> **Task goal**: Without any pictures, retype exactly the lines from the one with "Task: Open Facebook" through the final line of the records.

START Data in this exercise

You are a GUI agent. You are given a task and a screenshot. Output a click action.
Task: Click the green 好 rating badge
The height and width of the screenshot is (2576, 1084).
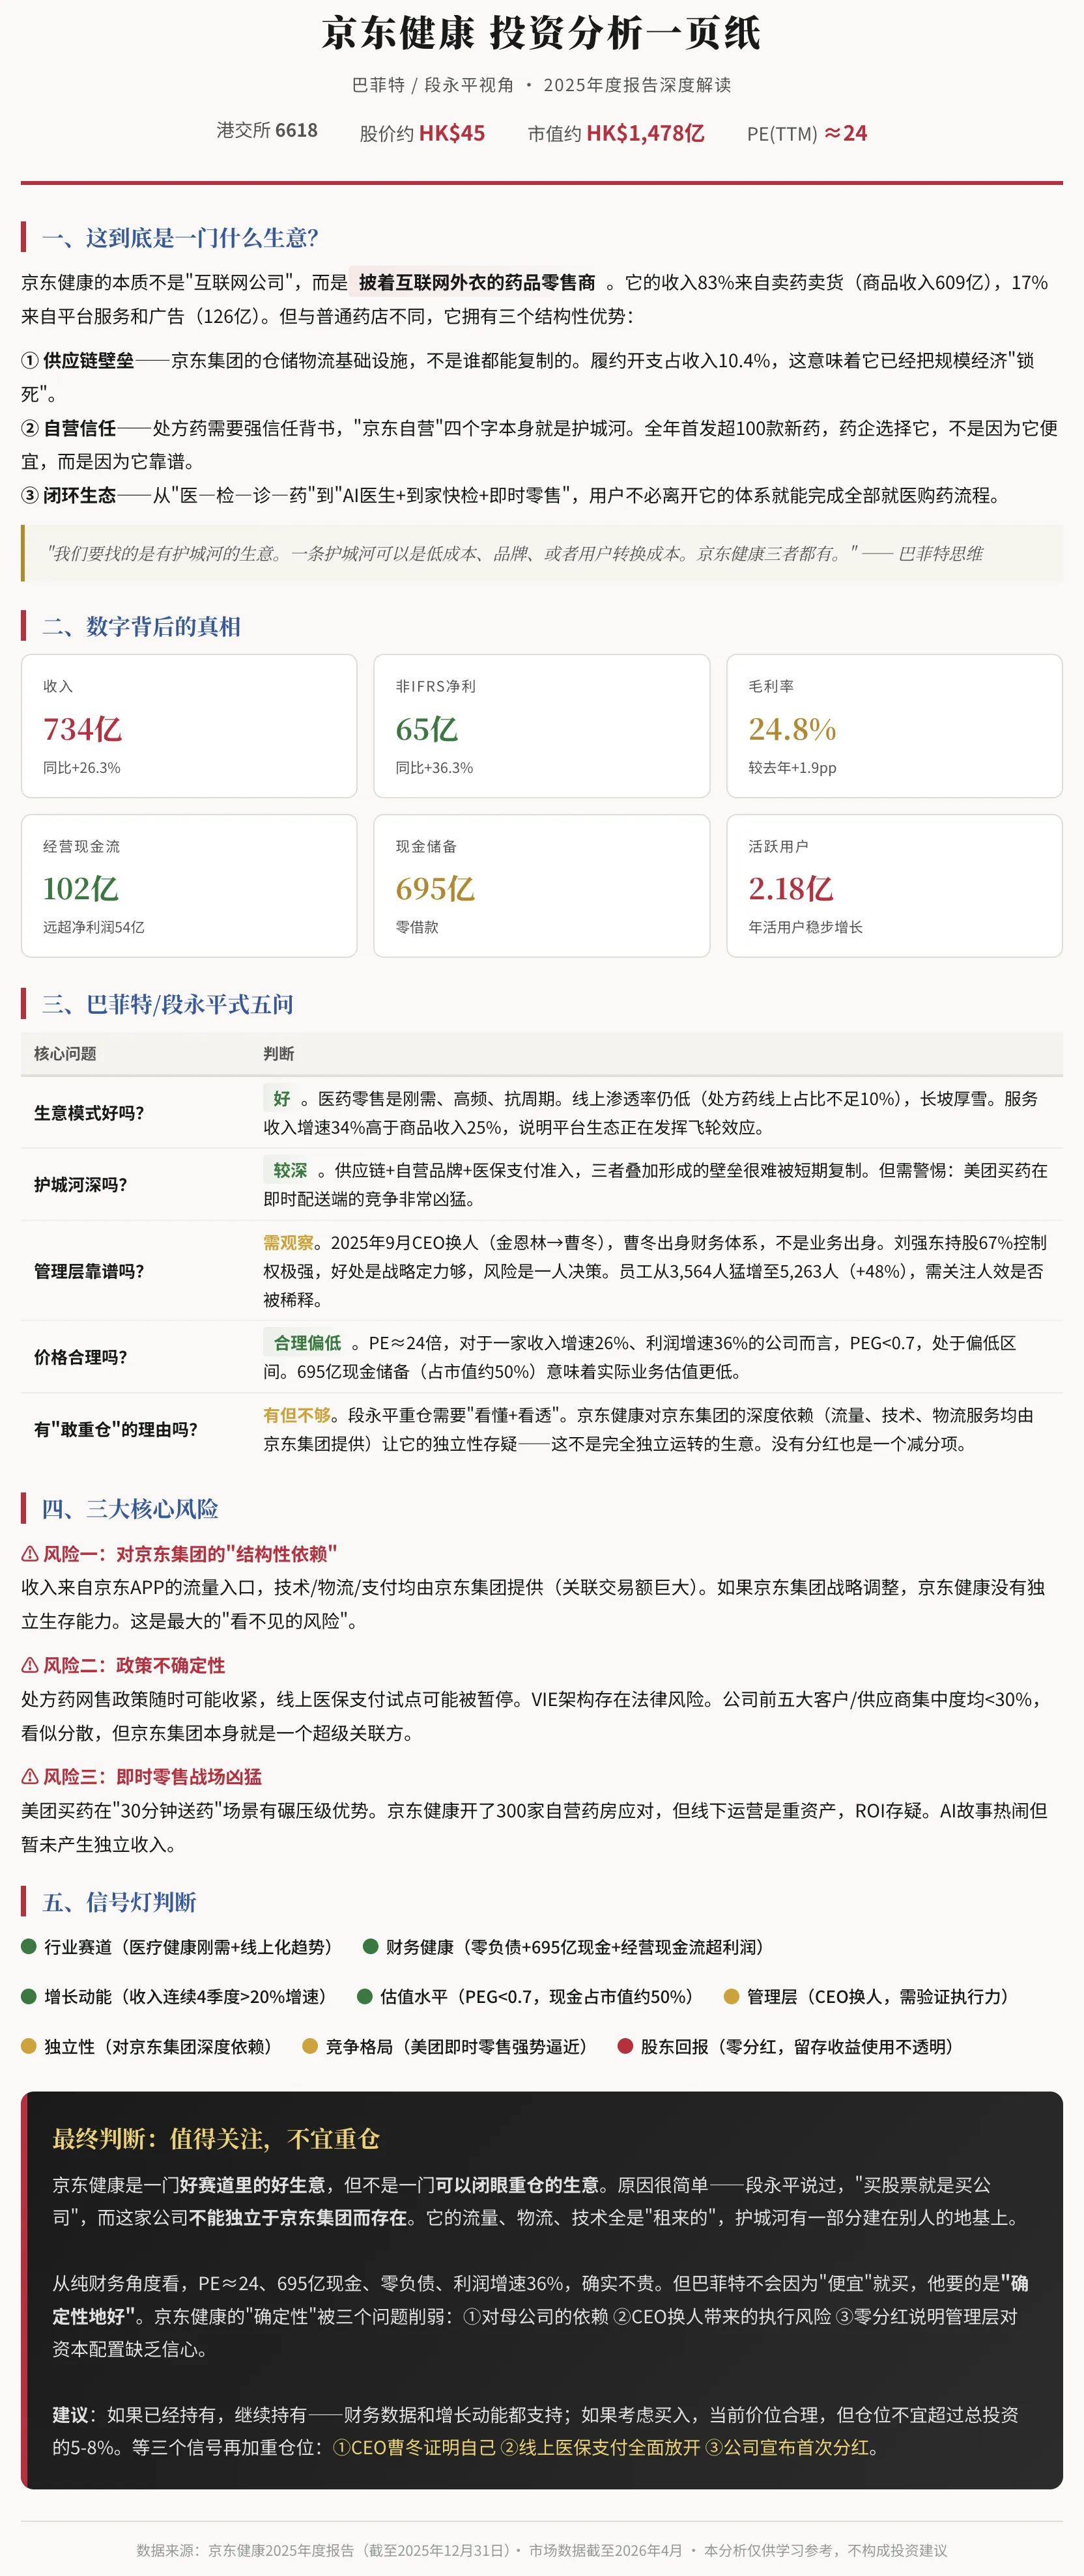[x=282, y=1098]
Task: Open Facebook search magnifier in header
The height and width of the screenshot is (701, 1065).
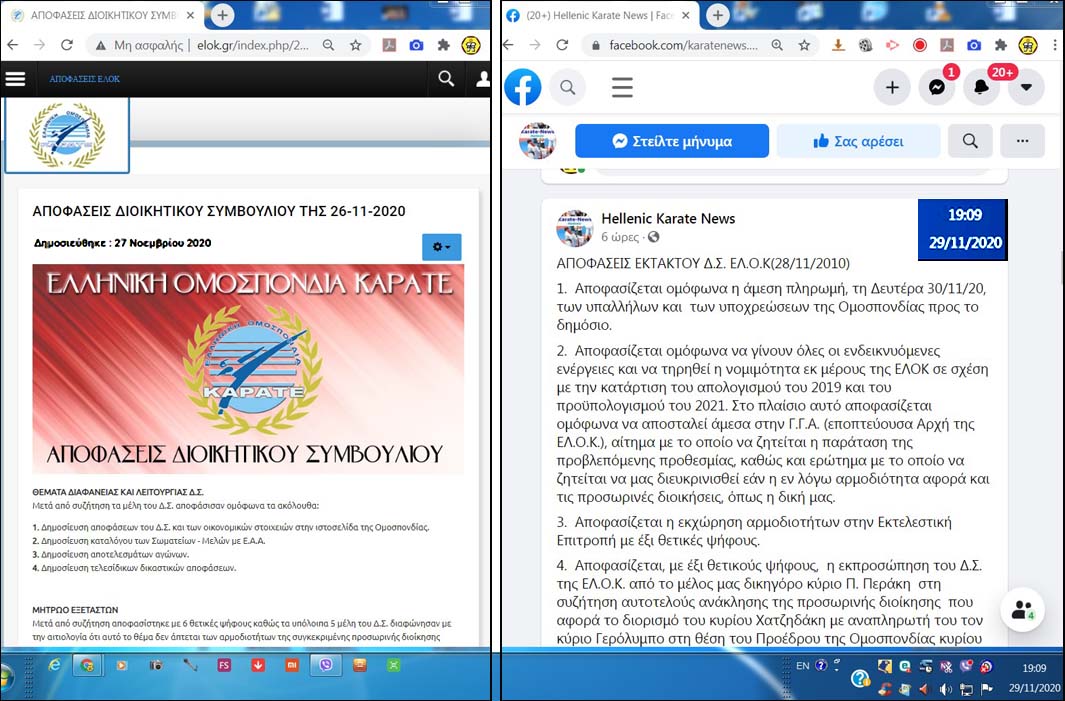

END Data in this exercise

> **Final answer**:
Task: Open Facebook search magnifier in header
The height and width of the screenshot is (701, 1065).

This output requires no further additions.